Directions → Copy every line of the material below word for word.

Records supplied →
Content starts

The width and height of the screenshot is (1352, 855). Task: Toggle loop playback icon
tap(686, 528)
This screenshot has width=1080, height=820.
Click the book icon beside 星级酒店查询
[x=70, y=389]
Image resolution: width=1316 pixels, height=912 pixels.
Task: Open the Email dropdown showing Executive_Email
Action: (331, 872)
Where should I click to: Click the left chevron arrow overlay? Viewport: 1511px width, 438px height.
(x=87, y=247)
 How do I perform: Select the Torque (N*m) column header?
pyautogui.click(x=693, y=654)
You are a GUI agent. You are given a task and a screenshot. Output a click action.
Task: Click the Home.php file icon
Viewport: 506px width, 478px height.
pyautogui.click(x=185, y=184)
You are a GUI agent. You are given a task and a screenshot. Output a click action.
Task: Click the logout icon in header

Content ends

Solution below →
The width and height of the screenshot is (1352, 855). Task: Toggle loop playback icon
tap(686, 528)
This screenshot has width=1080, height=820.
Click the book icon beside 星级酒店查询
[x=70, y=389]
Image resolution: width=1316 pixels, height=912 pixels.
Task: Open the Email dropdown showing Executive_Email
Action: (331, 872)
Where should I click to: Click the left chevron arrow overlay? Viewport: 1511px width, 438px height.
(x=87, y=247)
 How do I perform: Select the Torque (N*m) column header?
pyautogui.click(x=693, y=654)
You are a GUI agent. You are given a task and a screenshot. Output a click action.
Task: Click the Home.php file icon
Viewport: 506px width, 478px height.
pyautogui.click(x=185, y=184)
You are a GUI agent. You are given a task and a screenshot. Output a click action.
Task: Click the logout icon in header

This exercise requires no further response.